## Collected data entries
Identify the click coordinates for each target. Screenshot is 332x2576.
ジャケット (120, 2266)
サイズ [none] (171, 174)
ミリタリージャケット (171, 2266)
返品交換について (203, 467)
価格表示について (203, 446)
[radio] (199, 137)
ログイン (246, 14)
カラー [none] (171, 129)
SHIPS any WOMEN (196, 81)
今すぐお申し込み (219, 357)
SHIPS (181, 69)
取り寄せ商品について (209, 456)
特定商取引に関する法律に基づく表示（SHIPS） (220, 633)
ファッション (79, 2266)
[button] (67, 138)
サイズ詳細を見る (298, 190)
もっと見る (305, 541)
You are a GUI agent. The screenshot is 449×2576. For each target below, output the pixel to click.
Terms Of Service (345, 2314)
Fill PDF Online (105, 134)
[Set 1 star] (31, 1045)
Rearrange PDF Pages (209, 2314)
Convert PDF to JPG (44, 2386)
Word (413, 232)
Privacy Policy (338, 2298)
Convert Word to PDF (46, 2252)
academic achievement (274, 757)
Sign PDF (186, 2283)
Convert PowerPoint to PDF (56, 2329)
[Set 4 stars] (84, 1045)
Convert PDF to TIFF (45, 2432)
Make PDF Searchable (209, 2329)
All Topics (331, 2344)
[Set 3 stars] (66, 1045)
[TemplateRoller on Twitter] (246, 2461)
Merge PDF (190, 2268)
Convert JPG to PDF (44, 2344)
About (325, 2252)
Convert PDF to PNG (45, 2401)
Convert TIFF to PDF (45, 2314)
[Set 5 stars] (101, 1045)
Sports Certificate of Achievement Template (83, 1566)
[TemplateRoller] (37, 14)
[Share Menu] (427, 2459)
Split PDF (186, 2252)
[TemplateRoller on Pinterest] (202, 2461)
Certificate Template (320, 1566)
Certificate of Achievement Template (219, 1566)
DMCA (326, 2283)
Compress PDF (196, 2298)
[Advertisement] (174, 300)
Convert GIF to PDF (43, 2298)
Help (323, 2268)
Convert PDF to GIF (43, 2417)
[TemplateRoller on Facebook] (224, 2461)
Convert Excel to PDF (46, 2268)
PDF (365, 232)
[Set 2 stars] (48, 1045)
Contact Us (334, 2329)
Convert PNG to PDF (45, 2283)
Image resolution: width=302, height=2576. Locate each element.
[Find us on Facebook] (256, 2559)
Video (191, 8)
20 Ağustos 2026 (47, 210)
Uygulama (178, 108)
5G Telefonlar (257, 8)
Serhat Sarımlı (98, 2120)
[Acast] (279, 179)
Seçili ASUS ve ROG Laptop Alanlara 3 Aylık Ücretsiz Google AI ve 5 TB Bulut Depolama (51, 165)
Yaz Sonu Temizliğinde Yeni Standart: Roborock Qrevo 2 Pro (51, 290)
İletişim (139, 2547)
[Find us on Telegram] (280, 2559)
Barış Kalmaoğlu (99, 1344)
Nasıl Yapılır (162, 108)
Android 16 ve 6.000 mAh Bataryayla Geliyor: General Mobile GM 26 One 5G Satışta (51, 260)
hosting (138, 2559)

## What the task requires
Only the lines above that hold "click" are wanted. Show every one of them.

## Answer section
Identify the click coordinates for each target. Screenshot is 332x2576.
You are a GUI agent. The screenshot is 449×2576. For each target below, output the pixel to click.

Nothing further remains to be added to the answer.